Keraton Ratu Boko hingga sekarang masih menjadi misteri yang belum
dapat dijelaskan kapan dan oleh siapa nama tersebut diberikan. Kata
Keraton berasal dari kata Ke-Ratu-an yang artinya istana atau tempat
tinggal ratu atau berarti juga raja, sedangkan Boko berarti bangau
(burung-). Hal ini masih menjadi pertanyaan siapa sebenarnya Raja Bangau
tersebut, apakah penguasa pada zaman itu atau nama burung dalam arti Ratoe Boko.
Istana Ratu Boko memiliki keunikan dibanding peninggalan sejarah
lainnya. Jika bangunan lain umumnya berupa candi atau kuil, maka sesuai
namanya, istana atau keraton ini menunjukkan ciri-ciri sebagai tempat
tinggal. Hal itu terlihat dari adanya sisa bangunan di kompleks ini
berupa tiang-tiang pemancang meski kini hanya tinggal batur-batur dari
batu andesit, mengindikasikan bahwa dahulu terdapat bangunan yang
berdiri di atasnya terbuat dari bahan kayu. Selain itu terdapat pula
tanah ngarai yang luas dan subur di sebelah selatan untuk daerah
pertanian dan di Bukit Boko terdapat kolam-kolam sebagai tandon
penampung air yang berukuran kecil hingga besar.
Dari Situs itu sendiri ditemukan bukti tertua yang berangka tahun 792
Masehi berupa Prasasti Abhayagiriwihara. Prasasti itu menyebutkan
seorang tokoh bernama Tejahpurnpane Panamkorono. Diperkirakan, dia
adalah Rakai Panangkaran yang disebut-sebut dalam Prasasti Kalasan tahun
779 Masehi, Prasati Mantyasih 907 Masehi, dan Prasasti Wanua Tengah III
tahun 908 Masehi. Rakai Panangkaran lah yang membangun candi Borobudur,
Candi Sewu, dan Candi Kalasan.
Meski demikian Situs Ratu Boko masih
diselimuti misteri. Belum diketahui kapan dibangun, oleh siapa, untuk
apa, dan sebagainya. Orang hanya memperkirakan itu sebuah bangunan
keraton.
Berbeda dengan bangunan lain dari masa klasik Jawa Tengah, Situs Ratu
Boko mempunyai karakter dan keistimewaan tersendiri. Tinggalan bangunan
masa klasik Jawa Tengah pada umumnya berupa candi (bangunan suci/kuil),
sedang peninggalan di Situs Ratu Boko menunjukkan tidak saja bangunan
suci (candi), tetapi juga bangunan-bangunan lain yang bersifat profan.

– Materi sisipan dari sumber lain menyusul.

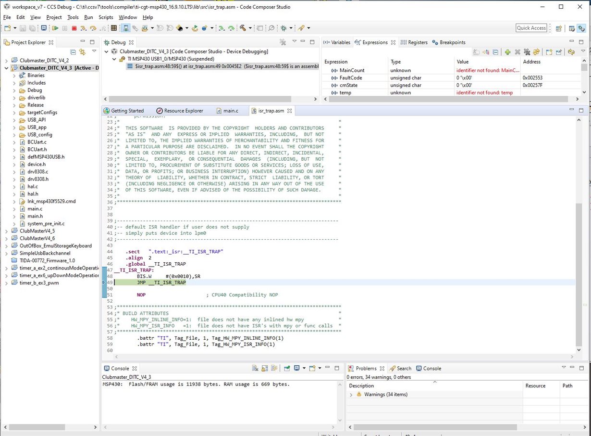The width and height of the screenshot is (591, 436).
Task: Toggle the highlighted debug mode toolbar button
Action: pyautogui.click(x=125, y=28)
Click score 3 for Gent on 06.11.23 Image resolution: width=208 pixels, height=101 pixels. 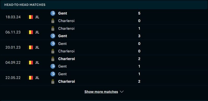[x=139, y=36]
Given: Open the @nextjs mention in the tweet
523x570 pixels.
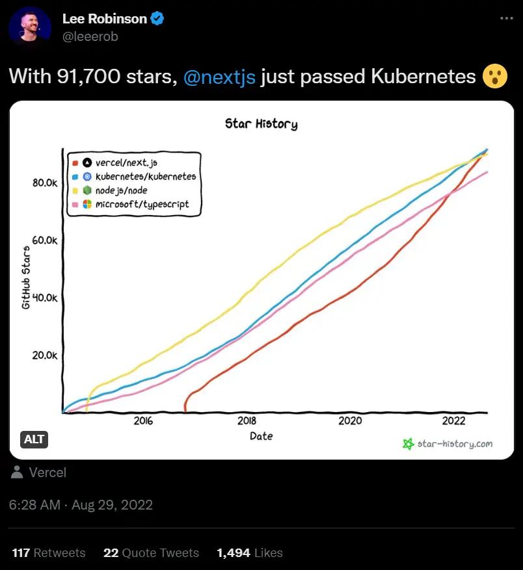Looking at the screenshot, I should tap(219, 77).
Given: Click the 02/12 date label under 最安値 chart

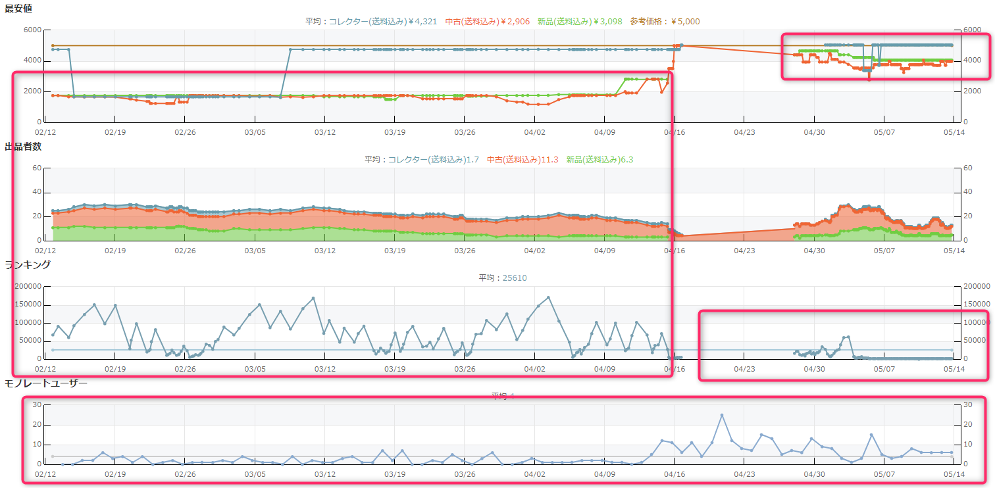Looking at the screenshot, I should tap(45, 132).
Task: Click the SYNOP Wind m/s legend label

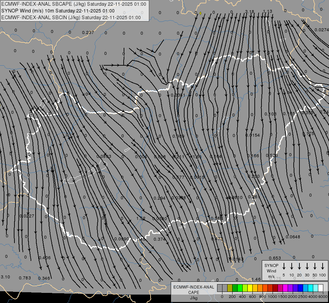Action: tap(271, 271)
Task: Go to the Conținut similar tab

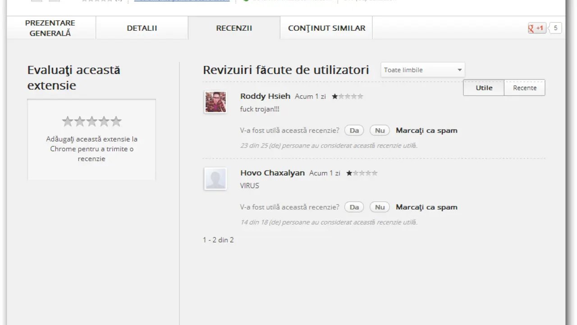Action: coord(326,28)
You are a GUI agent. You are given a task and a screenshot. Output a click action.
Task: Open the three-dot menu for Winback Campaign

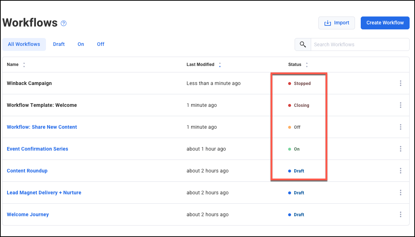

Sifat keprofanan tersebut ditunjukkan oleh adanya tinggalan yang
dahulunya merupakan bangunan hunian dengan tiang dan atap yang dibuat
dari bahan kayu , tetapi sekarang hanya tinggal bagian batur-baturnya
saja yang terbuat dari bahan batu. Di samping bangunan-bangunan yang
menunjukkan sifat sakral dan profan, di dalam Situs Ratu Boko ini juga
ditemukan jenis-jenis bangunan lain, yaitu berupa kolam dan gua.
Bangunan Keraton Boko merupakan benteng pertahanan Balaputradewa atau
Rakai Kayuwangi, putera bungsu Rakai Pikatan. Konon Rakai Kayuwangi
diserang oleh Rakai Walaing Puhuyaboni, cicit laki-laki Sanjaya yang
merasa lebih berhak atas tahta daripada Rakai Pikatan, karena Rakai
Pikatan hanyalah suami dari Pramodharwani, puteri mahkota Samarottungga
yang beragama Budha. Dalam pertempuran tersbut Rakai Walaing berhasil
dipukul mundur dan terpaksa mengungsi di atas perbukitan Ratu Boko dan
membuat benteng pertahanan di sana. Namun pada akhirnya Keraton Boko
dapat digempur dan diduduki Rakai Kayuwangi yang secara sengaja merusak
prasasti yang memuat silsilah Rakai Walaing, dengan menghilangkan bagian
yang memuat nama-nama ayah, kakek dan buyut Rakai Walaing.
Hal yang menarik di Keraton Ratu Boko, selain peninggalan Budha juga
ditemukan benda-benda arkeologis peninggalan Hindu seperti lingga, yoni,
arca durga, dan ganesha. Meski didirikan oleh seorang Budha, Keraton
Ratu Boko merupakan sebuah situs kombinasi antara Budha dan Hindu, ini
dapat dilihat dari bentuk-bentuk yang ada, yang biasanya terdapat pada
candi Budha, selain itu terdapat pula tiga candi kecil sebagai elemen
dari agama Hindu, dengan adanya Lingga dan Yoni, patung Dewi Durga, dan
Ganesha, serta lempengan emas yang bertuliskan “Om Rudra ya namah swaha”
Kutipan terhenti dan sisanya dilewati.